Ceci étant, le caractère raisonnable des frais juridiques peut être difficile à évaluer. Il existe un large éventail de taux horaires dans la profession et tous n’ont pas la même définition de ce qui peut être raisonnablement facturé dans le cadre d’un dossier.La récente décision de la Cour supérieure susmentionnée nous permettra cependant d’ajouter certaines balises dans le futur.

Bref récapitulatif des faits

Le demandeur est l’ancien maire de la municipalité. Il est également un homme d’affaires détenant une entreprise de construction et des immeubles sur le territoire de la municipalité. Suite à des plaintes citoyennes, la Commission municipale du Québec (CMQ) fait enquête.
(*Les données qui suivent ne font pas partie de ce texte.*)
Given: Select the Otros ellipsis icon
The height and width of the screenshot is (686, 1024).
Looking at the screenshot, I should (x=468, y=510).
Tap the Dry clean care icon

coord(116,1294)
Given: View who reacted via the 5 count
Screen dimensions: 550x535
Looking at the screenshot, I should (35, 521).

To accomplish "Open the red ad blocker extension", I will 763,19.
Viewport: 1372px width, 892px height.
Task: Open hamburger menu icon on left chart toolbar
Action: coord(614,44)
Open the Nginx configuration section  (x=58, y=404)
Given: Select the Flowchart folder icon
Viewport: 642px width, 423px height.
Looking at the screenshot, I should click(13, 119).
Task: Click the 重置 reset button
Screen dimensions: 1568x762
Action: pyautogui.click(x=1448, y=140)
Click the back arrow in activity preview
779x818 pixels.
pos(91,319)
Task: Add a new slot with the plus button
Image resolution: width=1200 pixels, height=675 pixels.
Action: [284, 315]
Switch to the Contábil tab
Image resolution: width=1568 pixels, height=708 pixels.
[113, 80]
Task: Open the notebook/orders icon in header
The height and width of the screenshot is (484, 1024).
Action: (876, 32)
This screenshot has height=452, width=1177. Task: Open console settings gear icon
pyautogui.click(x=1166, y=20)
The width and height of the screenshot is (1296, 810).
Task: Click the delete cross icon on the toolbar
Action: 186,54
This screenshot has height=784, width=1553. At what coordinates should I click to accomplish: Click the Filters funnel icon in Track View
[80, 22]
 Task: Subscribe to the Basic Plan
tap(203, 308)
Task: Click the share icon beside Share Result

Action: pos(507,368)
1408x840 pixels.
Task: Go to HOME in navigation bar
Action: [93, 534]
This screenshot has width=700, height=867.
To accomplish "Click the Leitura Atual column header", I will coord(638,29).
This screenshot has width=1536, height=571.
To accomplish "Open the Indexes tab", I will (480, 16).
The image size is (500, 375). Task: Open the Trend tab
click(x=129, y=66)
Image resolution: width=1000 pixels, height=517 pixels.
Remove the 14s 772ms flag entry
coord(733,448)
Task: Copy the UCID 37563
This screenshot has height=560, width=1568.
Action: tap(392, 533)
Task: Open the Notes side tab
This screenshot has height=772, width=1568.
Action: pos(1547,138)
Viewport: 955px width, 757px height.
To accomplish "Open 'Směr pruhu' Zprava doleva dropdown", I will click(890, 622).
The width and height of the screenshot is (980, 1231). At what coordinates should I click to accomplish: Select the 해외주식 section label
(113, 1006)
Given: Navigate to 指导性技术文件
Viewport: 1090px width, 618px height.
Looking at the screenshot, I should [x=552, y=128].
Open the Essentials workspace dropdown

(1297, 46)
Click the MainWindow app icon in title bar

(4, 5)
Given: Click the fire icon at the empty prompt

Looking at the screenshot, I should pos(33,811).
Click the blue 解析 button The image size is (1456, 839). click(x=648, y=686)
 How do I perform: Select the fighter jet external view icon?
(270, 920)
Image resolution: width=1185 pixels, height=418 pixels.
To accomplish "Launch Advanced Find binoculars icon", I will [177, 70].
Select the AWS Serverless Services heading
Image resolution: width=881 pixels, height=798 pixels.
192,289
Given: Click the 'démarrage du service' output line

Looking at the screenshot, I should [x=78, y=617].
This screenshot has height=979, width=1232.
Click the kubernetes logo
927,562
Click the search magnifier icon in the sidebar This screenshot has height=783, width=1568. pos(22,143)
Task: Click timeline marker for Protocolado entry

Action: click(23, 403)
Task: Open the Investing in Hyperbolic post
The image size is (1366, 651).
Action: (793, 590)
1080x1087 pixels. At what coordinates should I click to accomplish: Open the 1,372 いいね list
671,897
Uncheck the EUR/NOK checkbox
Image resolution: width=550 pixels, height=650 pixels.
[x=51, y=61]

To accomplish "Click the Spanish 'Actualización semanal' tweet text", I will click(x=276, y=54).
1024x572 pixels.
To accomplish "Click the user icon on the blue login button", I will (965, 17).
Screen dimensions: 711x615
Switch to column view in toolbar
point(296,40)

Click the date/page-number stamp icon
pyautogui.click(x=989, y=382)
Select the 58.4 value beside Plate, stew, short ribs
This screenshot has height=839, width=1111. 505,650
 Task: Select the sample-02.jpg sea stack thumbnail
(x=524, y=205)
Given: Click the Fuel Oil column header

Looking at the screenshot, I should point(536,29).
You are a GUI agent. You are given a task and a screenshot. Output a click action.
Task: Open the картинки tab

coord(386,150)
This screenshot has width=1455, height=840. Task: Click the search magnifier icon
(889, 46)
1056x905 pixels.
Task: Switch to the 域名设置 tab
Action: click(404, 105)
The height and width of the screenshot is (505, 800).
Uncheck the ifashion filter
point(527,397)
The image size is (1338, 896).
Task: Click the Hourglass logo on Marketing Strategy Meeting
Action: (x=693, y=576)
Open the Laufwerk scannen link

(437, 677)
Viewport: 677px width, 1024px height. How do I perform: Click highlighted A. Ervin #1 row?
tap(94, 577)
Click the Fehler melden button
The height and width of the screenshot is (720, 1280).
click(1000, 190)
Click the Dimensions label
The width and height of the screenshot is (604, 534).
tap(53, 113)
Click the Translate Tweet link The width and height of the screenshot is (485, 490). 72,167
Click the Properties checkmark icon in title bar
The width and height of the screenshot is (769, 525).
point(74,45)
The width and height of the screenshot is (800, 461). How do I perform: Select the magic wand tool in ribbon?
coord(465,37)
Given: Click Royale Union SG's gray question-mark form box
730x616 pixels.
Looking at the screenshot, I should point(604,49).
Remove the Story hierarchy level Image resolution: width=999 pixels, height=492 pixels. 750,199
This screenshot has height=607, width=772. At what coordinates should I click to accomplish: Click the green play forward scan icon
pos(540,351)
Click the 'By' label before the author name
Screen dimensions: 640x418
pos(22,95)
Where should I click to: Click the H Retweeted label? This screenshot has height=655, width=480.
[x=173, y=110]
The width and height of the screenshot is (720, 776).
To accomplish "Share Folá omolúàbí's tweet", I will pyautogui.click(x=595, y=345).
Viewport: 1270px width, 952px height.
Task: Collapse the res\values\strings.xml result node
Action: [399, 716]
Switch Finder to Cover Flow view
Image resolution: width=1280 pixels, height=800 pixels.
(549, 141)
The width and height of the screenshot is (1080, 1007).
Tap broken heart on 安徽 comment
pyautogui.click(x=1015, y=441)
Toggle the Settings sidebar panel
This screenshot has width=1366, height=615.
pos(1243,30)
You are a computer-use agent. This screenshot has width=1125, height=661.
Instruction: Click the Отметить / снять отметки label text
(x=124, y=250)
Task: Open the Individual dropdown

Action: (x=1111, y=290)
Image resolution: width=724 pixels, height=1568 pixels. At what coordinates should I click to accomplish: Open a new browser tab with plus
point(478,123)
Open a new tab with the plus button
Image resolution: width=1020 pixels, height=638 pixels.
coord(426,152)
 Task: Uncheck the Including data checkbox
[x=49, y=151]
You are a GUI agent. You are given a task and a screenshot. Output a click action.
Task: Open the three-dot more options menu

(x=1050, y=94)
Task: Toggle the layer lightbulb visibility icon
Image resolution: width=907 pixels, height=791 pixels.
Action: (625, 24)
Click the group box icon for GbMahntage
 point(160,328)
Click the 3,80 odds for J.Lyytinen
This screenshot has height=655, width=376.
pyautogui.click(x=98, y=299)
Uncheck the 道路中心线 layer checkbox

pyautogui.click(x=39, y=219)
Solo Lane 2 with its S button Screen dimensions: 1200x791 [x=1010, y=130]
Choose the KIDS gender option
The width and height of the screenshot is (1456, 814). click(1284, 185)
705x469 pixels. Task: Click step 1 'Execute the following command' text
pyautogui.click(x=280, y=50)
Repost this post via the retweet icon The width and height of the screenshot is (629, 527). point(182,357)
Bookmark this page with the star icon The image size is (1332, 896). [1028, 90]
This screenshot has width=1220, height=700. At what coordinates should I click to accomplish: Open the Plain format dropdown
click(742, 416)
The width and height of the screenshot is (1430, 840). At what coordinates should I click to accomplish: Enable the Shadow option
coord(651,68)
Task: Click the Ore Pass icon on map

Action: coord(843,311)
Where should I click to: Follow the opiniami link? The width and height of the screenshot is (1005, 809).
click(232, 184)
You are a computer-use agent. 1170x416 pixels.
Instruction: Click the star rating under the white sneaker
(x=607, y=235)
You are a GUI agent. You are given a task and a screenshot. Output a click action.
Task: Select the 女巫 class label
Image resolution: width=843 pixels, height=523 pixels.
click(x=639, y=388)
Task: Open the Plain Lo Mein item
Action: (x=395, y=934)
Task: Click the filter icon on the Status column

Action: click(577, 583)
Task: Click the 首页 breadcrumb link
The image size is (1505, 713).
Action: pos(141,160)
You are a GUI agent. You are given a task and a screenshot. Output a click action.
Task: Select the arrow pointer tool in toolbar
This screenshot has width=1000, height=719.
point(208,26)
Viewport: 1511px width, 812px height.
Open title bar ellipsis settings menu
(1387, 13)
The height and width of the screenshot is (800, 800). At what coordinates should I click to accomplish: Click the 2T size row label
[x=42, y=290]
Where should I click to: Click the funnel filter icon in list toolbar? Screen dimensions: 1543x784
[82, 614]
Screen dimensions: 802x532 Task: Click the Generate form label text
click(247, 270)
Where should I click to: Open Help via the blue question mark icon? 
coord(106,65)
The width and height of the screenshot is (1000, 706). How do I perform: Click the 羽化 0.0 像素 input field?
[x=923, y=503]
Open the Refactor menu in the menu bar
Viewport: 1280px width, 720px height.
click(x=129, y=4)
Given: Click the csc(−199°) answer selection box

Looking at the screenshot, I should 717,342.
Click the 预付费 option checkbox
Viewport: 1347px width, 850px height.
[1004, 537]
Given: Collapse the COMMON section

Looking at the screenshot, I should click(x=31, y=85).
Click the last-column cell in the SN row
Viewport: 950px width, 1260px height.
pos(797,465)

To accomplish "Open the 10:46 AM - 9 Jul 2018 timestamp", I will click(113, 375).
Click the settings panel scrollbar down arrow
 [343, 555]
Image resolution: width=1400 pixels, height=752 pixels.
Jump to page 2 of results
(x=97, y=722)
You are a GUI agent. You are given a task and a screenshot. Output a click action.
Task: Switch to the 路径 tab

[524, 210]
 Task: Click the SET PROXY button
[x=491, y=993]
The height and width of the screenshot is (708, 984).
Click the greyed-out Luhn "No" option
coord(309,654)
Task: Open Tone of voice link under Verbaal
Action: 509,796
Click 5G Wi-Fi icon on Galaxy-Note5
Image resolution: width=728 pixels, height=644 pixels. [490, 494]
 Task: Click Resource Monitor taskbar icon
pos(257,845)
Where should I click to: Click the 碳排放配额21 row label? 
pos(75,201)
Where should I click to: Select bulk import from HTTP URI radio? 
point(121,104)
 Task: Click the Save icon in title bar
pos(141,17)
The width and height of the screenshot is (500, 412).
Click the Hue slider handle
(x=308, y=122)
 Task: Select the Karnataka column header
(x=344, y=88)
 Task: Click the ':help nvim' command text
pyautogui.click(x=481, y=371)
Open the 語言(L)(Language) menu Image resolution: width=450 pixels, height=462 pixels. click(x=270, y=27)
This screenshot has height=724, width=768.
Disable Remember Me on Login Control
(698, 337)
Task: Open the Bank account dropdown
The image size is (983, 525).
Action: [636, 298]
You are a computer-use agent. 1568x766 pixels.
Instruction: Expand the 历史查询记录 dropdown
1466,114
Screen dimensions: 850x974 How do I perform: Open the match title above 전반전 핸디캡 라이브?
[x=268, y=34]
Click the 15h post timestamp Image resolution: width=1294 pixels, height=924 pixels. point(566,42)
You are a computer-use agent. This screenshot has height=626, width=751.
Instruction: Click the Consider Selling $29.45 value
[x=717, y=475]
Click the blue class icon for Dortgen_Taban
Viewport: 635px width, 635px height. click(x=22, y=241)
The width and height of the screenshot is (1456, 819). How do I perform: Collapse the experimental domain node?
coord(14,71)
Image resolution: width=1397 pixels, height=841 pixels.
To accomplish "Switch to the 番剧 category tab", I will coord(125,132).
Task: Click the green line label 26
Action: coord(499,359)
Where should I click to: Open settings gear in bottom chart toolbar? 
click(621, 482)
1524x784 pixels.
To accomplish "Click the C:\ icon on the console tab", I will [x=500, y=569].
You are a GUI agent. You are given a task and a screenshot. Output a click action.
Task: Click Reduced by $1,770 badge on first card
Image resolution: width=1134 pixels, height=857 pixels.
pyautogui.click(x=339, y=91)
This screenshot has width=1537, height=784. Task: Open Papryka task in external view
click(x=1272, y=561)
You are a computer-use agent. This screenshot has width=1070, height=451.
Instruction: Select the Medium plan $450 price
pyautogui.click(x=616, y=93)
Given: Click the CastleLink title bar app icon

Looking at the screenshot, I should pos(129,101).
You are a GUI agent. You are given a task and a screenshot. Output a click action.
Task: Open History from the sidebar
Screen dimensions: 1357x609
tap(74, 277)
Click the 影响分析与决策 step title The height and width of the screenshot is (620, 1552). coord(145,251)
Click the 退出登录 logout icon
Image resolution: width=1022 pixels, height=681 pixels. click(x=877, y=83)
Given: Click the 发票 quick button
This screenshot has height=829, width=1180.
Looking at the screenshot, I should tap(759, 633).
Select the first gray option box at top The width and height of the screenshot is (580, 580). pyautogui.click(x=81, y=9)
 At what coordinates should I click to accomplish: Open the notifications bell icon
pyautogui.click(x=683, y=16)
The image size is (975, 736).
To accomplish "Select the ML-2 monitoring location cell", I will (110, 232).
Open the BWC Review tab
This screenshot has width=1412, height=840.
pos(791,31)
On reproche au demandeur d’avoir participé à des délibérations du conseil de la municipalité alors qu’il avait un intérêt pécuniaire dans la décision en cause. On lui reproche également d’avoir confondu ses biens personnels avec ceux de la municipalité et utilisé sans droit la carte de crédit de la municipalité.

Les procédures contre le demandeur devant la CMQ seront longues et dispendieuses (la municipalité assume les frais de défense du demandeur). La CMQ conclura à plusieurs manquements du demandeur. Elle le condamne à rembourser une somme de moins de 1000 $ ainsi qu’à une suspension de 30 jours.

Les procédures contre le demandeur devant la CMQ coûteront plus de 100 000 $ à la municipalité. Mécontent du résultat, le demandeur dépose deux (2) pourvois en contrôle judiciaire devant la Cour supérieure contre les décisions de la CMQ. Ainsi, les procédures continuent et les frais s’accumulent.

Alors que les frais de défense encourus montent à près de 140 000 $, la municipalité vote une résolution pour arrêter de payer les frais de défense du demandeur, d’où le recours de ce dernier :

[49] Dans le présent cas, la Municipalité soutient que les frais engagés ne sont plus raisonnables, notamment au sens de l’article 18 du Code de procédure civile.

[50] Elle a raison.

[51] Comment justifier en l’espèce qu’il est raisonnable de dépenser 22 000 $ pour la mise en état du dossier et l’audition du second pourvoi en contrôle judiciaire alors que le demandeur a déjà dépensé 139 515,28 $ ?

(…)

[55] Le Tribunal ne remet pas en question le fait que les honoraires ont été facturés correctement pour des services effectivement rendus par les avocats du demandeur. Il ne suffit pas de démontrer que les honoraires facturés relèvent du travail effectué ou que ce travail a été utile, il faut démontrer que les honoraires sont raisonnables et proportionnels dans les circonstances.

[56] En prenant en compte de l’objet du litige, replacé dans le contexte général du dossier et du fait que le demandeur a dépensé à ce jour 139 515,28 $, il ne serait aucunement raisonnable et proportionnel de dépenser une somme additionnelle de 22 000 $ de deniers publics pour éviter au demandeur de rembourser 913,07 $.

L’article 711.19.1 CM vise donc à protéger les élus et les fonctionnaires et non pas à leur permettre de subventionner indéfiniment un litige à même les deniers publics.

Il est ici intéressant de constater que la Cour supérieure ne remet pas en question le taux horaire ou les heures travaillées par l’avocat du demandeur, mais plutôt la proportionnalité des sommes investies relativement au enjeux du dossier.

Ceci étant, nous concevons parfaitement que la municipalité pourrait refuse de payer des factures dont le taux horaire est déraisonnable vu les circonstances ou encore que des heures et des frais sont inutilement facturés.